The Navara’s manual transmission case is typical of the lightweight high-strength alloy parts manufactured at NCAP. It is one of the largest commercial vehicle transmission cases in the Nissan range and the casting requires a high-pressure die-casting machine with up to 2500 t capability.
“When we get into the EV components, however, it gets a lot more complicated,” Simmons said.
“The leak-testing requirements are much more rigorous because they contain electronics, so you can’t have them get wet in any way. It’s not just containing oils, but they’re now containing different fluids and the criteria is far stricter. The expectation of the general quality is more demanding as well.”
With some of the most advanced oil-based die-spray equipment across the Nissan network, and NCAP being one of only a few Nissan plants globally to conduct helium leak testing, the facility is ideally placed to provide this more sophisticated casting for the coming EV boom.
Local knowledge
While there has been significant investment in new equipment and technology throughout NCAP’s lifetime, Manufacturing Engineer Travis McCooey cites local engineering know-how and the ability to redesign and modify existing equipment efficiently as another of the plant’s advantages.
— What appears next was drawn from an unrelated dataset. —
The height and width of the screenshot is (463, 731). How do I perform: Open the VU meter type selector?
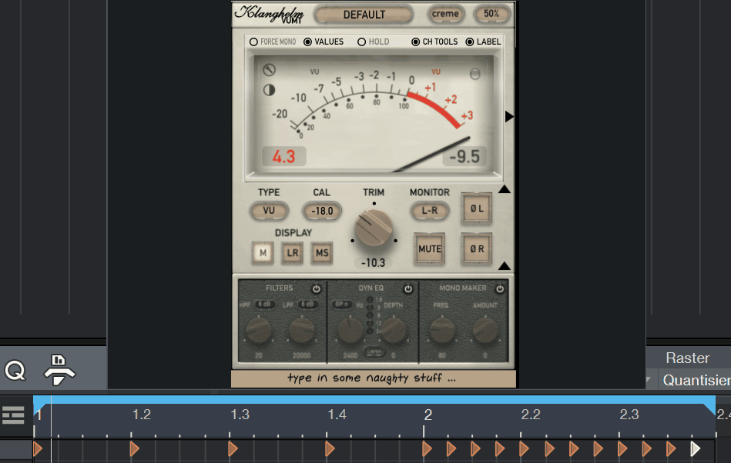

“Some of the high-pressure die-casting machines are the same machines we were using when the plant opened in the early ’80s,” he said.
“So even with time we’ve still managed to maintain efficiency and quality to maintain the good condition of the machines and remain competitive. That’s due to proper preventative maintenance planning, scheduled down time, as well as adapting the latest technology upgrades to these machines to improve quality.”
Lean manufacturing methods and adhering to the Japanese concept of kaizen — continuous improvement — are key pillars of the plant’s manufacturing ethos, said Simmons.
“A lot of our products have their own unique tooling that goes with them, so each time we introduce a new part there’s a huge opportunity to improve on our methods from the previous product. It’s a very Japanese manufacturing philosophy, to find out what went wrong and then improve for the next model, and that’s been going for a long time within our plant.
“There’s a lot of accumulated knowledge and skills and we adopt that from product to product.”